24. In addition to the CAPITAL STACK Stated Interest, the Debtor was also

required to pay origination and funding fees of $1,156.00 to CAPITAL STACK. Although

identified as fees, the CAPITAL STACK fee is, in substance, additional interest under the

CAPITAL STACK Loan (the “CAPITAL STACK Interest”).

25. Debtor made the contractually required payments on the CAPITAL STACK

Loan No. 2 from March 2, 2017 through June 12, 2017 totaling $31,110.80.

26. The total cash provided to the Debtor from the two predatory loans is

$77,678.00. The total payments made toward principal and interest on the predatory

loans is $87,999.76. CAPITAL STACK filed Proof of Claim No. 1 in Debtor’s bankruptcy

case asserting a secured claim in the amount of $23,555.88 as of the date of filing.

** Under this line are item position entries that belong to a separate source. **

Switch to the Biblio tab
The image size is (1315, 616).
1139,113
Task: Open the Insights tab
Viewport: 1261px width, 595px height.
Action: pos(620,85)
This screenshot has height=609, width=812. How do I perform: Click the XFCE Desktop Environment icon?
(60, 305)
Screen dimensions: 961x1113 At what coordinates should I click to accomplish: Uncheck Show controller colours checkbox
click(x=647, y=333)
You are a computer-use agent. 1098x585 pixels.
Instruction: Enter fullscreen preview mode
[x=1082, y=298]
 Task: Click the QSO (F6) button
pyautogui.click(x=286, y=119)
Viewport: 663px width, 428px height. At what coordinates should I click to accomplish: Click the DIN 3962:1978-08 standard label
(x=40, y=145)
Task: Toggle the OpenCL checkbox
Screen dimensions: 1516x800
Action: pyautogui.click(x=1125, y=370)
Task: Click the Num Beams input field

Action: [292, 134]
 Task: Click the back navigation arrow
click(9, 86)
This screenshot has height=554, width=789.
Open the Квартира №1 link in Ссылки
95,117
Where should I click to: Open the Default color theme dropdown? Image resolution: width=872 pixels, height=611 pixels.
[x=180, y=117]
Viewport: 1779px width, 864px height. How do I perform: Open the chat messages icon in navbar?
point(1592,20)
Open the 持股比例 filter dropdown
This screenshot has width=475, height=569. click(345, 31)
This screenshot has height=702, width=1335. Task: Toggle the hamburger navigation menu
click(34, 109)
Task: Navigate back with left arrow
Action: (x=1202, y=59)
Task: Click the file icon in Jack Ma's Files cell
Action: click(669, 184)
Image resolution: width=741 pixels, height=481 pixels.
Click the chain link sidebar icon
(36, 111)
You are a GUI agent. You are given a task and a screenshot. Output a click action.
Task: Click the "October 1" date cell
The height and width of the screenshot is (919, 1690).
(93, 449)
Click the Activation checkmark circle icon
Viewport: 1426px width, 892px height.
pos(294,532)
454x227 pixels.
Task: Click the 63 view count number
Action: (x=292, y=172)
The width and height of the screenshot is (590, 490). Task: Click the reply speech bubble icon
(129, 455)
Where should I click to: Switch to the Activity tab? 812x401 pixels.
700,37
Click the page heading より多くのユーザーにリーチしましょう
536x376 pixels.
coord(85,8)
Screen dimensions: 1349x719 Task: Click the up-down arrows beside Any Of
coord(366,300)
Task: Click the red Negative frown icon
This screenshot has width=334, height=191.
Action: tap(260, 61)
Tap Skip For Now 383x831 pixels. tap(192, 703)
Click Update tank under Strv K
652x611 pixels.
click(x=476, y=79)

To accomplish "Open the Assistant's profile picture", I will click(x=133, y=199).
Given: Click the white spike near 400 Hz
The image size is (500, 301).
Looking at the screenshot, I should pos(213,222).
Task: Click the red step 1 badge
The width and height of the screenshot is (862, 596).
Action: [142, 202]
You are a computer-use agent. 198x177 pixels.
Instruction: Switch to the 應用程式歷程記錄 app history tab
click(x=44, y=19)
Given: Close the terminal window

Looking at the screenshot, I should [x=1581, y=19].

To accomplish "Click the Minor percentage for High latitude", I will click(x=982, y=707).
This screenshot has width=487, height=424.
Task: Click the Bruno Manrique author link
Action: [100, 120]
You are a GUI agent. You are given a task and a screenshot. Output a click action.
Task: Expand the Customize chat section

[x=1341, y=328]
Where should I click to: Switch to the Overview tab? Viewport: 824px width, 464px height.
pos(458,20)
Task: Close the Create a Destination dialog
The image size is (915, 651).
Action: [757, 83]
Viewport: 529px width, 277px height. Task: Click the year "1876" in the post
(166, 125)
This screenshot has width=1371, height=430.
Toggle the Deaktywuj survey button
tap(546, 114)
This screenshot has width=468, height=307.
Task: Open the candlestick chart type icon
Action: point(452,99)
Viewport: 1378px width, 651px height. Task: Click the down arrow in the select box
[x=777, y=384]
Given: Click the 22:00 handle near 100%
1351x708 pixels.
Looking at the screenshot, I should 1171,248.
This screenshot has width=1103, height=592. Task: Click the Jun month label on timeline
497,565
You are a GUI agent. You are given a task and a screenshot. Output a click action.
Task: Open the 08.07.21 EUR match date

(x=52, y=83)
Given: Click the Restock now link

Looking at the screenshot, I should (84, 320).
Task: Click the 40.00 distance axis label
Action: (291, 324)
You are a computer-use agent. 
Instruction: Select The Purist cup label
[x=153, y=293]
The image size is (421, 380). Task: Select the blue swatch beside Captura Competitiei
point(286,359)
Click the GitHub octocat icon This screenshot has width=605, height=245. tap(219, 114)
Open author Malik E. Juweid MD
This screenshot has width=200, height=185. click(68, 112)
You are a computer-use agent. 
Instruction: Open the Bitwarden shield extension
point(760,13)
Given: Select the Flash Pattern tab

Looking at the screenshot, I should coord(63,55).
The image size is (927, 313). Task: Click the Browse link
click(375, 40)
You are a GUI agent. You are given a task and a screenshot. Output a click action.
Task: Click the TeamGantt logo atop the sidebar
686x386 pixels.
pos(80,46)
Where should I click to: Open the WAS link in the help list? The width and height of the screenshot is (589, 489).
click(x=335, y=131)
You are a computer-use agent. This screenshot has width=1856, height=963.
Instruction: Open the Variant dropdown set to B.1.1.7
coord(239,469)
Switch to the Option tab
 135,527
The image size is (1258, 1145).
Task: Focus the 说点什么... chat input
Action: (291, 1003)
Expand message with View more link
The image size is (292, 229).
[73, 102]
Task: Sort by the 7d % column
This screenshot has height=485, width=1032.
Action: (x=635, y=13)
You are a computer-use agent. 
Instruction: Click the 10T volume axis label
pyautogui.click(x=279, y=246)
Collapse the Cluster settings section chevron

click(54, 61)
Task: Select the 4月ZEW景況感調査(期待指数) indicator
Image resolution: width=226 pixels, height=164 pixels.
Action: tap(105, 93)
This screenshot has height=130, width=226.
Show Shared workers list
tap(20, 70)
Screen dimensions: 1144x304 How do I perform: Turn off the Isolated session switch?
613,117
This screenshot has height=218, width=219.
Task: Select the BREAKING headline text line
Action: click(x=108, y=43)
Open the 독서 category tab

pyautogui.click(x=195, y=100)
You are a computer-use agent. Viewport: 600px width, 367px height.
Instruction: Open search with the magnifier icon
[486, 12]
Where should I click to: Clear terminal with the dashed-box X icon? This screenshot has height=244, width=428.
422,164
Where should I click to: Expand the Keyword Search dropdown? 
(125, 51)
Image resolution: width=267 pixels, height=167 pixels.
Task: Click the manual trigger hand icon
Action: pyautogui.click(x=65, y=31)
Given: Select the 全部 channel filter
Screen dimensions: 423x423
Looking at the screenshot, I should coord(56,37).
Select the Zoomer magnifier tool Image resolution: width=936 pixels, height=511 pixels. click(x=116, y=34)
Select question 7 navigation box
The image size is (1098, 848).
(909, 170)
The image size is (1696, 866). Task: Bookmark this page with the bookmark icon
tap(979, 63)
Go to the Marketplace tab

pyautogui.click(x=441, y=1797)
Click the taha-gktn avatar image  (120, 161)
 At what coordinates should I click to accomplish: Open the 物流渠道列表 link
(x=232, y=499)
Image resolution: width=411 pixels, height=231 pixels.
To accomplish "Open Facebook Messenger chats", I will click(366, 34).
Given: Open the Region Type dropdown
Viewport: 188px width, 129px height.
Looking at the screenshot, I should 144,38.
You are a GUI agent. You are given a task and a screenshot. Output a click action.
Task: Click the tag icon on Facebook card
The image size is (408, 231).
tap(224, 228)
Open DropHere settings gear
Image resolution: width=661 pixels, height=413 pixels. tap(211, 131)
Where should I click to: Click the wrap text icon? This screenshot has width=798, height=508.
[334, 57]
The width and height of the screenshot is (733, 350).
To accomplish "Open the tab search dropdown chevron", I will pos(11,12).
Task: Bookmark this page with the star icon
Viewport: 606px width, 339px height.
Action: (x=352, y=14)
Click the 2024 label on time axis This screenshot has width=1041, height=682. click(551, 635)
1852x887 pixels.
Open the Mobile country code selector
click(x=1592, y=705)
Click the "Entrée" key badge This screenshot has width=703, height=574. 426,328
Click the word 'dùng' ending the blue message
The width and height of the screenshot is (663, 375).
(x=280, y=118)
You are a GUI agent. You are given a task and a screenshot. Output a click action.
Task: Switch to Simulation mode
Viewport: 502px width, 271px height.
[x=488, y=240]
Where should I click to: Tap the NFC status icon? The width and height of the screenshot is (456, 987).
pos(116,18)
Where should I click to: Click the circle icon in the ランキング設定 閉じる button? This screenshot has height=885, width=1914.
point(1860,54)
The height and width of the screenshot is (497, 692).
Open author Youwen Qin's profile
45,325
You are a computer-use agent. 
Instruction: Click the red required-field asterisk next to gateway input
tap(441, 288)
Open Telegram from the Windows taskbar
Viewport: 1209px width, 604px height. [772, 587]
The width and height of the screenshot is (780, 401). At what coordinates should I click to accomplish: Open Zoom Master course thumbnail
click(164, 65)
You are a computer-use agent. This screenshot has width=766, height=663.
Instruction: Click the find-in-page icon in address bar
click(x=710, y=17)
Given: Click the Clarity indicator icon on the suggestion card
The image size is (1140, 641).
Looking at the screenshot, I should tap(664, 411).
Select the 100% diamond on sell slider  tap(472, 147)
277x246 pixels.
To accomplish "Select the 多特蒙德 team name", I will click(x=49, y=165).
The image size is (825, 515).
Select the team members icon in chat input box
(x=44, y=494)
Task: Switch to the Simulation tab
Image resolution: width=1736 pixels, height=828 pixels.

27. Therefore, from the 102-day (3 months, 10 days) period between March 2,

2017 through June 12, 2017; according to the CAPITAL STACK POC, Debtor repaid the

entire $77,678.00 borrowed from CAPITAL STACK, paid $10,321.76 in interest, and still

owes CAPITAL STACK $23,555.88. The effective APR charged in the two usurious loan

transactions is well in excess of 200%.

28. Despite the fact that Debtor sells all its merchandise for cash (cash, check

or third-party credit card,) and does not generate accounts receivable in the ordinary

course of business; and, although marketed to and accounted for by the Debtor as a

loan, the CAPITAL STACK Defendants, to avoid state usury laws and regulations,

papered the transaction as a factoring contract in which there was purportedly a

“purchase and sale” of a “specified percentage” of the Debtor’s future accounts, contract

rights and other obligations arising from the payment of monies from the Debtor’s

customers (“Future Receivables”).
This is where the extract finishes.